To be done: Copy out the lines below, starting with the one that contains "You are a GUI" and ending after the one that contains "point(1173,650)".
======== Source data
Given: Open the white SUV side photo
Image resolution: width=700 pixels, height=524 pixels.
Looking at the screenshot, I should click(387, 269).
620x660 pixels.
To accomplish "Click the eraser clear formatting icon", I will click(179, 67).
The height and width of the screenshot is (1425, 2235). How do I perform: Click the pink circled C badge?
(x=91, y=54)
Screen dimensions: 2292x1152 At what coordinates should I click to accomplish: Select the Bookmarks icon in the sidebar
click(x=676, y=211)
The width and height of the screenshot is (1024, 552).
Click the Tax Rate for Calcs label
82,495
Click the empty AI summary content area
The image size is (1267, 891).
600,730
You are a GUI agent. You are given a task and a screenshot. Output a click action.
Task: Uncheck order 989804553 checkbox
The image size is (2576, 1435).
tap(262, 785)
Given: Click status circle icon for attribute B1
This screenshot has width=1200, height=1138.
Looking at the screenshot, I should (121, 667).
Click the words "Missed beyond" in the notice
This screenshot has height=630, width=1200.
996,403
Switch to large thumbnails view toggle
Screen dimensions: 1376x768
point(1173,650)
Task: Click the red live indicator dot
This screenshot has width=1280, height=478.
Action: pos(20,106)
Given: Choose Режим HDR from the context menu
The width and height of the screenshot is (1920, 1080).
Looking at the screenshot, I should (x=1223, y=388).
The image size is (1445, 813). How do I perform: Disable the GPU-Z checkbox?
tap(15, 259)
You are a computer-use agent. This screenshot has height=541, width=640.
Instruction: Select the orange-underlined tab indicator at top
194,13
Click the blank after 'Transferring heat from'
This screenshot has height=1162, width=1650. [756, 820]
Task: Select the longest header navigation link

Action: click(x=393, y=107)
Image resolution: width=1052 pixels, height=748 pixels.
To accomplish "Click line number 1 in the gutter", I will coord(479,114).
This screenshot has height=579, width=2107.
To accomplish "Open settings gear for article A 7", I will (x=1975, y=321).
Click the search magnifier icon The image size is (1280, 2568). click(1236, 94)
================
Answer to this task:
You are a GUI agent. You are given a task and a screenshot. Output a click action.
Task: Uncheck order 989804553 checkbox
The image size is (2576, 1435).
tap(262, 785)
Given: Click status circle icon for attribute B1
This screenshot has width=1200, height=1138.
Looking at the screenshot, I should (121, 667).
Click the words "Missed beyond" in the notice
This screenshot has height=630, width=1200.
996,403
Switch to large thumbnails view toggle
Screen dimensions: 1376x768
point(1173,650)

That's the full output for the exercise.